Exercise instructions: Present each line of the entries below that holds the word "pixels".

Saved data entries

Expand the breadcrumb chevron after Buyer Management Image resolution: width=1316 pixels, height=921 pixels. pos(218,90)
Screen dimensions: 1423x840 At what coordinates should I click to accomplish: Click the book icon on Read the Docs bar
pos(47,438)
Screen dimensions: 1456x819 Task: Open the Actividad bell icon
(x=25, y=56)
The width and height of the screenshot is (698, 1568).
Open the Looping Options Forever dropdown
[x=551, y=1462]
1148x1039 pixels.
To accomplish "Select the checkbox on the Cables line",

Expected output:
Expand the breadcrumb chevron after Buyer Management Image resolution: width=1316 pixels, height=921 pixels. pos(218,90)
1148x1039 pixels.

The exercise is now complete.